Rep. Scott Perry's bill, the “Charlotte’s Web Medical Hemp Act of 2014," may go the bizarre route of calling it "medical hemp," but it would allow some 300,000 children in the country access to the treatment by removing CBD oil and "therapeutic hemp" — defined as having no more than 0.3 percent THC — from the Controlled Substances Act.
"This bill in no way changes my stance on marijuana — I still disagree with the recreational use of marijuana," Perry says in a statement
on his website. "However, these children and individuals like them deserve a chance to lead a healthy and productive life and our government shouldn’t stand in the way."
In addition to the eponymous Black Forest child Charlotte Figi, who first benefited from the strain grown by the Stanley brothers, there was 10-year-old Zaki Jackson, whom the Indy
profiled last October
"So my friend at hospice, she said to me, 'I can't tell you to try this, but there is this group of brothers who have helped treat a similar case with cannabis oil.

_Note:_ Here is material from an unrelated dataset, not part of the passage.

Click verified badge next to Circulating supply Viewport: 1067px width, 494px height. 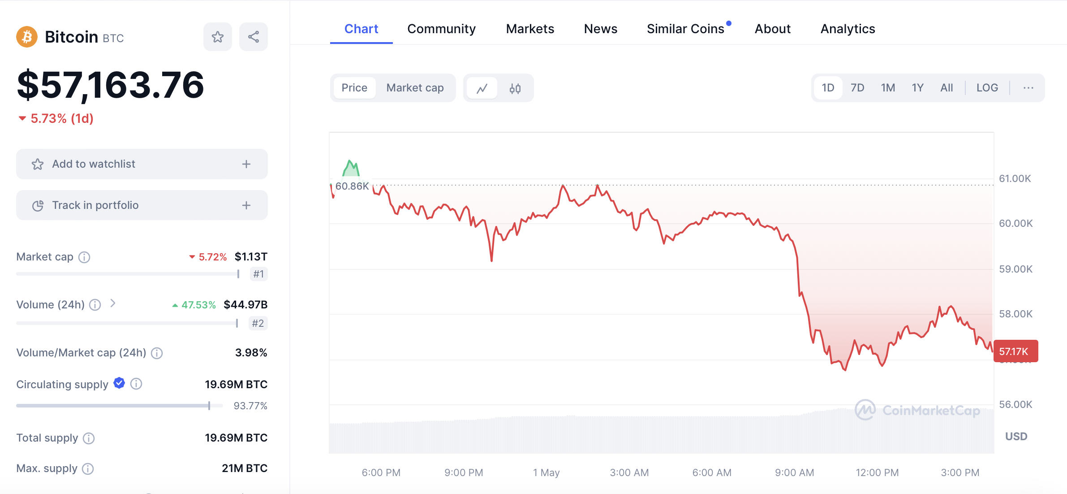click(x=119, y=383)
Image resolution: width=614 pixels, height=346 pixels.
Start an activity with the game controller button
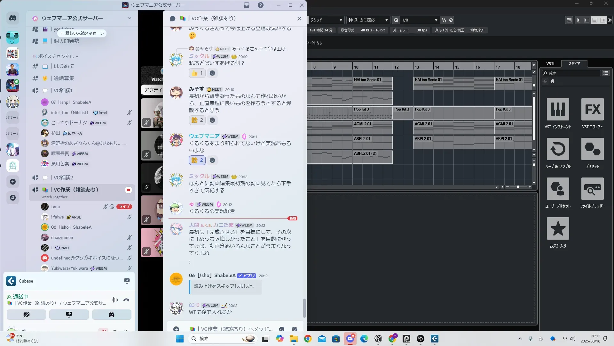point(112,315)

I can't tell you to try it, but here's some phone numbers.'"
The brothers — Josh, Jordan, Jesse, Joel, Jon and Jared Stanley, cannabis growers and founders of Realm of Caring — created a strain of cannabis containing minimal THC, the psychoactive ingredient, and very high levels of cannabidiol (CBD), the ingredient considered to provide the most medicinal benefits.
Josh Stanley explains: "We were reading these studies in Israel from the '70s, '80s, and '90s — studies where they saw positive results on lab mice using high-CBD strains. So we decided to give it a try, originally focusing on aiding cancer patients. It was by luck that we discovered it could be so beneficial to those suffering from seizures."